- _GOAL OF THE EXERCISE_:
Among these records, which lines include "column"? Copy them out.

- _TASK INPUTS_:

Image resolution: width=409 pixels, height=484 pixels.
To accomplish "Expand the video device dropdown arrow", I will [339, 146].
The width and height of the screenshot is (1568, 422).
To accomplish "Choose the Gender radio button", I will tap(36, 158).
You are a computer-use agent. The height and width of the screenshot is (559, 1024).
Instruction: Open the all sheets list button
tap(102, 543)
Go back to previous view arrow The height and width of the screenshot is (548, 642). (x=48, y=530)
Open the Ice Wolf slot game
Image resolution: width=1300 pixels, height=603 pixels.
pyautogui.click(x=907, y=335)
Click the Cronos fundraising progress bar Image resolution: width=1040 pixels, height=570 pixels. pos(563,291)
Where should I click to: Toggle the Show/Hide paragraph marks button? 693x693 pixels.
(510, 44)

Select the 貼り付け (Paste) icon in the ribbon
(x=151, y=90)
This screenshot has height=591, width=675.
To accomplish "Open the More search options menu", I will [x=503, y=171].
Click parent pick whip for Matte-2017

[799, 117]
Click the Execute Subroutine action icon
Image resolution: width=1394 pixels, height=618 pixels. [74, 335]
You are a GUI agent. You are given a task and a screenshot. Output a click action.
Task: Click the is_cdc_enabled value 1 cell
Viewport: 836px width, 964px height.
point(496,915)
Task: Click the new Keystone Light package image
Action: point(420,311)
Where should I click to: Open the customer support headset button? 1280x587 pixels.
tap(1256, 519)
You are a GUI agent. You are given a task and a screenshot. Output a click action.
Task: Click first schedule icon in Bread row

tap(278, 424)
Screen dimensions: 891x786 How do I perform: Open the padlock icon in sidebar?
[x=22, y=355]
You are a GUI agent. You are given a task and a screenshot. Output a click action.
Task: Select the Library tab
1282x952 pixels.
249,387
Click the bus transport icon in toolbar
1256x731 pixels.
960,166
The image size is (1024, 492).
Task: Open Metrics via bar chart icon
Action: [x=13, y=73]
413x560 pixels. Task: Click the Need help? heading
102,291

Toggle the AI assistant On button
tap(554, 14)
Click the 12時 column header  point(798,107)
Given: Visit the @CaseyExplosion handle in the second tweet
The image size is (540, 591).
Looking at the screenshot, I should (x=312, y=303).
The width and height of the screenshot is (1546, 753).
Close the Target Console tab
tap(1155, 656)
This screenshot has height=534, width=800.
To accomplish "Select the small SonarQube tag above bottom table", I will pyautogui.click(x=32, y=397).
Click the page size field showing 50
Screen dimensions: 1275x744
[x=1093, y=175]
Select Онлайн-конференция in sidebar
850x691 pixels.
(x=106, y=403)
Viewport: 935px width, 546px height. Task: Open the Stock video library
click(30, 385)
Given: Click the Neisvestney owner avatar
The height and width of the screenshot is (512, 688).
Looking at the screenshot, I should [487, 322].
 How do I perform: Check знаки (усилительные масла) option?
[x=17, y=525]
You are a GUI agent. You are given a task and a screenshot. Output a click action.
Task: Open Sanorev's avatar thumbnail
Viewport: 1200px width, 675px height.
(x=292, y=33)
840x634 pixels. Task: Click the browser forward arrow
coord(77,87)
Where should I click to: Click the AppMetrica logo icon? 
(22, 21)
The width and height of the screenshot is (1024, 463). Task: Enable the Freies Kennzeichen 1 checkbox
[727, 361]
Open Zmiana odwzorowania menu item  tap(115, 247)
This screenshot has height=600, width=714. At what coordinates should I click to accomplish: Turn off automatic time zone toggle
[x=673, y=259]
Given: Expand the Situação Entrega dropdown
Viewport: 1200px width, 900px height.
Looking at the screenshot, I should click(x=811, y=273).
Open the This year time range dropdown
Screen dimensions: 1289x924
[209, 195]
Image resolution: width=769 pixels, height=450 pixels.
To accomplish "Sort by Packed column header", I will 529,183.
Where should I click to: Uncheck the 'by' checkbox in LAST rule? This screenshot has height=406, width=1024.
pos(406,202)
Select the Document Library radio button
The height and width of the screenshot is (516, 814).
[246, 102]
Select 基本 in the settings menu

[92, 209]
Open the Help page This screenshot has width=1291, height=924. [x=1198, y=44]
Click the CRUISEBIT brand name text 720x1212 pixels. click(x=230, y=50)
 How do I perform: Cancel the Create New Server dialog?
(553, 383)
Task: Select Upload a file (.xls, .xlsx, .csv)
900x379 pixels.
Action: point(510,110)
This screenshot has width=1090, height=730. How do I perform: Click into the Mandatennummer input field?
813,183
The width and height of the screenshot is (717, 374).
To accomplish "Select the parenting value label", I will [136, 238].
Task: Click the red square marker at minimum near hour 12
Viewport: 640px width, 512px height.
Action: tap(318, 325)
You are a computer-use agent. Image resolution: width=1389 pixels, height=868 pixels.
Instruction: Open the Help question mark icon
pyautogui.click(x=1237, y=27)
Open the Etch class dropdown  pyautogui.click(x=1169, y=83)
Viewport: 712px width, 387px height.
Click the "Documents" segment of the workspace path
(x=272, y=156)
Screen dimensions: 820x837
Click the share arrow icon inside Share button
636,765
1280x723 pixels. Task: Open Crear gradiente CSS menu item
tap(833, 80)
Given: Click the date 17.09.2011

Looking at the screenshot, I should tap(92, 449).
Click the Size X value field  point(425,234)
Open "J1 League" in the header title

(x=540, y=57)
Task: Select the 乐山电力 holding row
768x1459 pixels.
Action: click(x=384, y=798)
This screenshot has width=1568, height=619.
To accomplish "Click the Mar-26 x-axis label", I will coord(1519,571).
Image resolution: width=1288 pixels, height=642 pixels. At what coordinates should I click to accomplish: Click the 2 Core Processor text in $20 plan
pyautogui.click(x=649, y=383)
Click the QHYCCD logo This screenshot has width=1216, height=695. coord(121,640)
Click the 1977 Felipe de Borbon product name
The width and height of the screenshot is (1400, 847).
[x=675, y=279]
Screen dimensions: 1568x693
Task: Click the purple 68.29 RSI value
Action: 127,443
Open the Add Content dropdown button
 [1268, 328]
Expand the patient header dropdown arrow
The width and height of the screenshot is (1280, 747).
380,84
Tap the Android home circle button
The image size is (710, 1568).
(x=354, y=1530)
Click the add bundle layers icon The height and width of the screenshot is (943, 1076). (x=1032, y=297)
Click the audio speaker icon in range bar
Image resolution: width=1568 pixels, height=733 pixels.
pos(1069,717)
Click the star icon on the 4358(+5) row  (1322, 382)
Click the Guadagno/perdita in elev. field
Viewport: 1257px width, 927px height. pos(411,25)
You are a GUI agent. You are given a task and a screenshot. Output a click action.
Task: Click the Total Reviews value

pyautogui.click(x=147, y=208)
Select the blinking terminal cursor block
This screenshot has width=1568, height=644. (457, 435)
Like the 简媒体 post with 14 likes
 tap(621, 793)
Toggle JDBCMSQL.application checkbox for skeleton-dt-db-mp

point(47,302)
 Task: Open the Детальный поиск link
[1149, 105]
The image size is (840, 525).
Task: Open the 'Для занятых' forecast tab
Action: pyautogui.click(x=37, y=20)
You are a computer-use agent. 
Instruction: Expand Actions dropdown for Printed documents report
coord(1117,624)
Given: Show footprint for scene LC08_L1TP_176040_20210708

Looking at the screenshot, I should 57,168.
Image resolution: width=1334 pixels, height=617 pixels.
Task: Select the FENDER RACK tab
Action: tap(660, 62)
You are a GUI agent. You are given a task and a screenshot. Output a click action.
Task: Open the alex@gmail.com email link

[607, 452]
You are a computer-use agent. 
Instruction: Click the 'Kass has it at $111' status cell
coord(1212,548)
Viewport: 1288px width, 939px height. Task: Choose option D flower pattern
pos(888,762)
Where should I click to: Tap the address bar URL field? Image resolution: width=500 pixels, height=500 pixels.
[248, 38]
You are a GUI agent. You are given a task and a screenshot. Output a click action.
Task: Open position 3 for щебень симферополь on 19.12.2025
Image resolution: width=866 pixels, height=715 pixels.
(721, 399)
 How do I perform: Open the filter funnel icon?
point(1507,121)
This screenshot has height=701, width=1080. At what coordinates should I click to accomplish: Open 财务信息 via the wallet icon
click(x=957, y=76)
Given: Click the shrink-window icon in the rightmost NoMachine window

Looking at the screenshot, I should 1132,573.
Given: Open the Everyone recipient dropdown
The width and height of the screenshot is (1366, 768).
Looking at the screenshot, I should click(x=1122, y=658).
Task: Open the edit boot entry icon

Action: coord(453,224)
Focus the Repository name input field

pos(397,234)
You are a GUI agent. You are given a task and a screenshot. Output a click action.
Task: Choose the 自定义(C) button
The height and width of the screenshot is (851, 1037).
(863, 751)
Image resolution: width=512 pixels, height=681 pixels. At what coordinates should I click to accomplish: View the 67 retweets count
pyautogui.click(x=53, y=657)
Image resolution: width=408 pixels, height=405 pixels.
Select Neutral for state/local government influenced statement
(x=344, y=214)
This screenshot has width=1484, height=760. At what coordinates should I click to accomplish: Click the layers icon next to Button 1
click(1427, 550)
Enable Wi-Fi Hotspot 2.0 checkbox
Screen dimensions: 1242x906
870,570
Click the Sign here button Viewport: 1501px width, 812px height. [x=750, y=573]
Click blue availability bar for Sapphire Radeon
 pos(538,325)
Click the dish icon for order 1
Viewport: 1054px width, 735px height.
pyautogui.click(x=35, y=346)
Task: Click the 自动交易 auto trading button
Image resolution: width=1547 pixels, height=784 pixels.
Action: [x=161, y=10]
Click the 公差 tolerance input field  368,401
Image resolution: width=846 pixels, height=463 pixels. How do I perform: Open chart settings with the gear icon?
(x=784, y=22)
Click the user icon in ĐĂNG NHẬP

- _EXERCISE OUTPUT_:
Click the 12時 column header  point(798,107)
To accomplish "Sort by Packed column header", I will 529,183.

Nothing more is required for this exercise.